═════ Excerpted records ═════

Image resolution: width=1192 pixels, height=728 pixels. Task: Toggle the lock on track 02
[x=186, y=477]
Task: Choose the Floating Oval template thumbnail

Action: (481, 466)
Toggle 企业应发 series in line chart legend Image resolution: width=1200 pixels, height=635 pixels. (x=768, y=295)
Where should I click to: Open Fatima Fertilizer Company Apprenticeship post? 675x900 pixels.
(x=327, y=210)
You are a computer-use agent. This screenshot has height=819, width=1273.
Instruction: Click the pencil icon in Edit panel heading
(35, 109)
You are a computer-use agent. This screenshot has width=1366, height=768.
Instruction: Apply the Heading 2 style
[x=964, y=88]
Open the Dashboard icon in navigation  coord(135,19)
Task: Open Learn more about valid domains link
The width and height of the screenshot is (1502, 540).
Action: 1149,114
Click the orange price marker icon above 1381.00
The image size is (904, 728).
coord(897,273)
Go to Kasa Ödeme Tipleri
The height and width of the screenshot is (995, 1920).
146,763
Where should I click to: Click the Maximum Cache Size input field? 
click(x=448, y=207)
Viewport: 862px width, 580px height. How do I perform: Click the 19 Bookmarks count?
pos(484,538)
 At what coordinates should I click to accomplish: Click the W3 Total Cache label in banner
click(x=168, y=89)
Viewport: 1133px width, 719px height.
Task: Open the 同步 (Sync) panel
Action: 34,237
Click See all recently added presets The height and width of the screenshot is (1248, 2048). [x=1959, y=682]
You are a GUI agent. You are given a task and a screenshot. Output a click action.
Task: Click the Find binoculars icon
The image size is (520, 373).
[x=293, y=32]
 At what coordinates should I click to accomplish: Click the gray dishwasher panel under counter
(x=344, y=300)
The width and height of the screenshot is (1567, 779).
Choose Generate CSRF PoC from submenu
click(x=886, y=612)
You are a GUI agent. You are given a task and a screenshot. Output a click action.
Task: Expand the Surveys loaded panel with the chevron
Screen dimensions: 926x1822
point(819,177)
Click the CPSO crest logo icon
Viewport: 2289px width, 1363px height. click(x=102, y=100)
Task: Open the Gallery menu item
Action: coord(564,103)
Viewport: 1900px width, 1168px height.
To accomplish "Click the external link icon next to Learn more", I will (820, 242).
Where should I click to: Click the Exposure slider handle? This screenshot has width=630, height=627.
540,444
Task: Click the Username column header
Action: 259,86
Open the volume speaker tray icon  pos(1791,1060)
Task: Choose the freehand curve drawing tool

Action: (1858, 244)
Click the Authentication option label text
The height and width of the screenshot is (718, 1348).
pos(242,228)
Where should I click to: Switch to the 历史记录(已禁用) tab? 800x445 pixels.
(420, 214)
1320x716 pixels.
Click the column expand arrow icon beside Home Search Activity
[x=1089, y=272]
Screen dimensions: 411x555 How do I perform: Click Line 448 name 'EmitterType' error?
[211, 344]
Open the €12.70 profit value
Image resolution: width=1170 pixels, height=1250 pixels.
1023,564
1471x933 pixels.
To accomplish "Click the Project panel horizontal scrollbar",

═════

Objective
Please rewrite all of the items above, swapping each "Where should I click to" for "Where do I click to" and leaving everything else the same.

Solved problem
Image resolution: width=1192 pixels, height=728 pixels. Task: Toggle the lock on track 02
[x=186, y=477]
Task: Choose the Floating Oval template thumbnail

Action: (481, 466)
Toggle 企业应发 series in line chart legend Image resolution: width=1200 pixels, height=635 pixels. (x=768, y=295)
Where do I click to: Open Fatima Fertilizer Company Apprenticeship post? 675x900 pixels.
(x=327, y=210)
You are a computer-use agent. This screenshot has height=819, width=1273.
Instruction: Click the pencil icon in Edit panel heading
(35, 109)
You are a computer-use agent. This screenshot has width=1366, height=768.
Instruction: Apply the Heading 2 style
[x=964, y=88]
Open the Dashboard icon in navigation  coord(135,19)
Task: Open Learn more about valid domains link
The width and height of the screenshot is (1502, 540).
Action: 1149,114
Click the orange price marker icon above 1381.00
The image size is (904, 728).
coord(897,273)
Go to Kasa Ödeme Tipleri
The height and width of the screenshot is (995, 1920).
146,763
Where do I click to: Click the Maximum Cache Size input field? 
click(x=448, y=207)
Viewport: 862px width, 580px height. How do I perform: Click the 19 Bookmarks count?
pos(484,538)
 At what coordinates should I click to accomplish: Click the W3 Total Cache label in banner
click(x=168, y=89)
Viewport: 1133px width, 719px height.
Task: Open the 同步 (Sync) panel
Action: 34,237
Click See all recently added presets The height and width of the screenshot is (1248, 2048). [x=1959, y=682]
You are a GUI agent. You are given a task and a screenshot. Output a click action.
Task: Click the Find binoculars icon
The image size is (520, 373).
[x=293, y=32]
 At what coordinates should I click to accomplish: Click the gray dishwasher panel under counter
(x=344, y=300)
The width and height of the screenshot is (1567, 779).
Choose Generate CSRF PoC from submenu
click(x=886, y=612)
You are a GUI agent. You are given a task and a screenshot. Output a click action.
Task: Expand the Surveys loaded panel with the chevron
Screen dimensions: 926x1822
point(819,177)
Click the CPSO crest logo icon
Viewport: 2289px width, 1363px height. click(x=102, y=100)
Task: Open the Gallery menu item
Action: coord(564,103)
Viewport: 1900px width, 1168px height.
To accomplish "Click the external link icon next to Learn more", I will (820, 242).
Where do I click to: Click the Exposure slider handle? This screenshot has width=630, height=627.
540,444
Task: Click the Username column header
Action: 259,86
Open the volume speaker tray icon  pos(1791,1060)
Task: Choose the freehand curve drawing tool

Action: (1858, 244)
Click the Authentication option label text
The height and width of the screenshot is (718, 1348).
pos(242,228)
Where do I click to: Switch to the 历史记录(已禁用) tab? 800x445 pixels.
(420, 214)
1320x716 pixels.
Click the column expand arrow icon beside Home Search Activity
[x=1089, y=272]
Screen dimensions: 411x555 How do I perform: Click Line 448 name 'EmitterType' error?
[211, 344]
Open the €12.70 profit value
Image resolution: width=1170 pixels, height=1250 pixels.
1023,564
1471x933 pixels.
To accomplish "Click the Project panel horizontal scrollbar",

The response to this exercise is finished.